Comparative analysis with other methods, including random positioning, global search, optimal hover, and random hover, was performed. The proposed particle swarm optimization approach achieved 95% of the global search method’s cumulative sensed fitness value with substantially lower computational overhead. Specifically, the proposed method required only 250 fitness function evaluations per Unmanned Aerial Vehicle movement, compared to 22,832 for global search, reducing computations by 91 times. The table below compares cumulative fitness values across methods for 5 Unmanned Aerial Vehicles:
| Method | Sensed Fitness | Time Fitness | Energy Fitness | Total Fitness |
|---|---|---|---|---|
| Global Search | 100 | -20 | -15 | 65 |
| Proposed PSO | 95 | -18 | -14 | 63 |
| Optimal Hover | 70 | -10 | -8 | 52 |
| Random Hover | 50 | -5 | -4 | 41 |
| Random Position | 30 | -2 | -2 | 26 |
The proposed method outperformed random position and random hover by 82.9 times in sensed fitness value, demonstrating its efficacy. Additionally, the JUYE UAV and other Unmanned Aerial Vehicles maintained connectivity and adhered to operational constraints throughout the simulations. For example, in a scenario with 6 consecutive movements, the Unmanned Aerial Vehicles consistently positioned themselves to maximize fitness while ensuring network connectivity with the ground base station.
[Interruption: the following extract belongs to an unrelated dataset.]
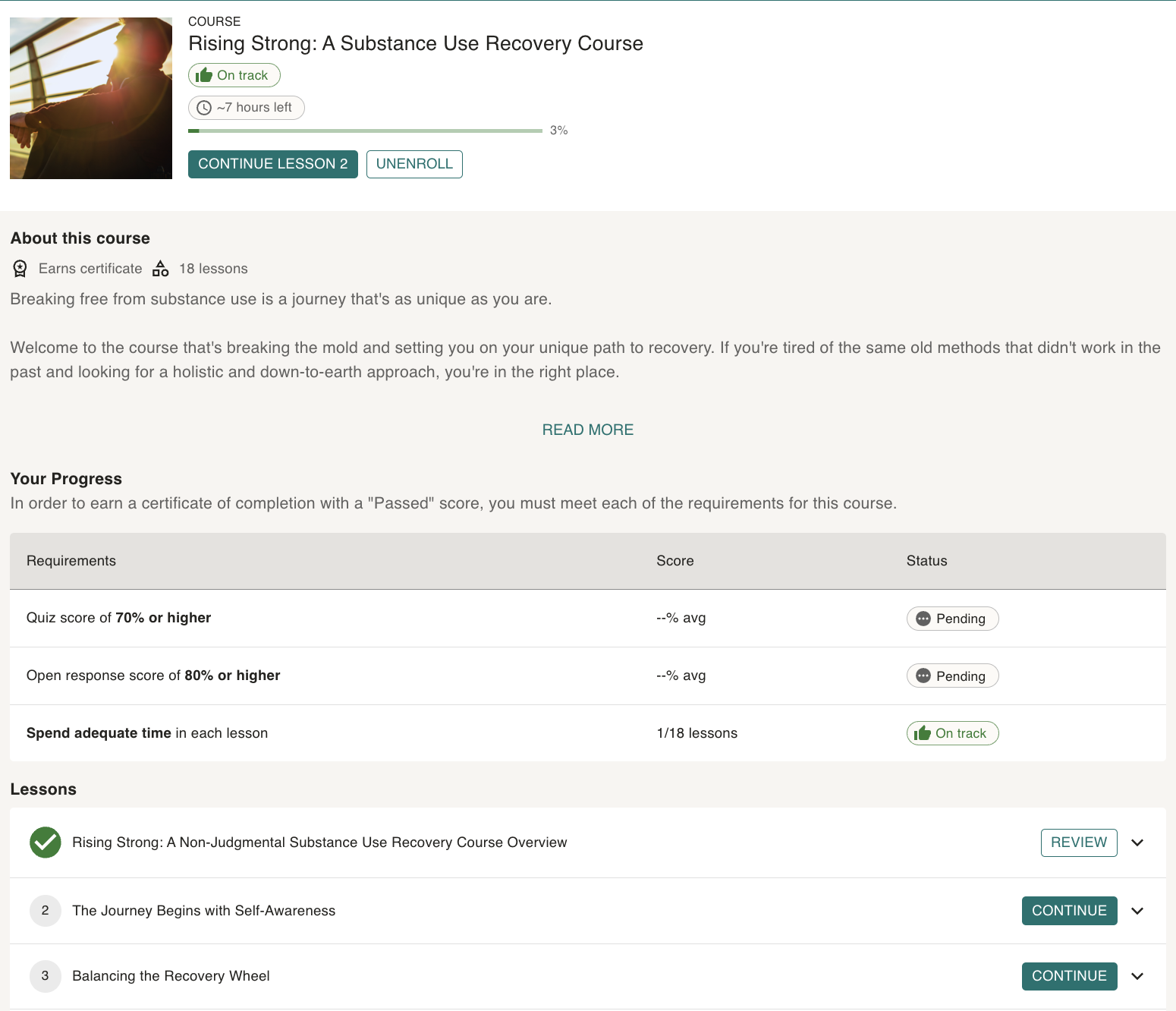This screenshot has width=1176, height=1011.
Task: Open the Read More link
Action: (587, 430)
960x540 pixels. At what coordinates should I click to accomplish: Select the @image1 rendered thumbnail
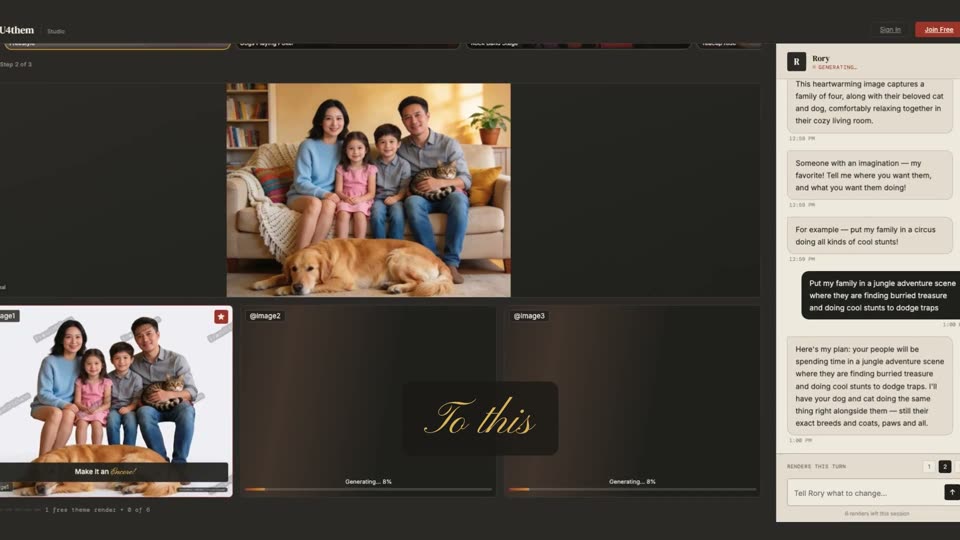pos(116,401)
Further analysis evaluated the effect of varying sensor densities on fitness functions. As sensor numbers decreased from 20,000 to 1,000, the cumulative sensed fitness value dropped proportionally, while time and energy fitness values remained relatively stable. This underscores the robustness of the proposed approach in diverse sensor deployments. The particle swarm optimization algorithm effectively handled these variations, optimizing Unmanned Aerial Vehicle paths for maximum utility.
In conclusion, the multi-objective 3D Unmanned Aerial Vehicle motion planning strategy based on particle swarm optimization successfully addresses the path planning challenges in WSNs. By integrating a grid-based sensor field model, a comprehensive multi-objective function, and a biologically inspired optimization algorithm, the method maximizes sensed information value while minimizing time and energy consumption. The JUYE UAV exemplifies the practical application of this approach, achieving high performance in complex environments. Simulation results confirm that the proposed method converges quickly to optimal solutions, outperforming alternative approaches in cumulative fitness values and computational efficiency. Future work could explore dynamic weight adaptation in the fitness function and real-time implementation for enhanced Unmanned Aerial Vehicle operations in large-scale WSNs.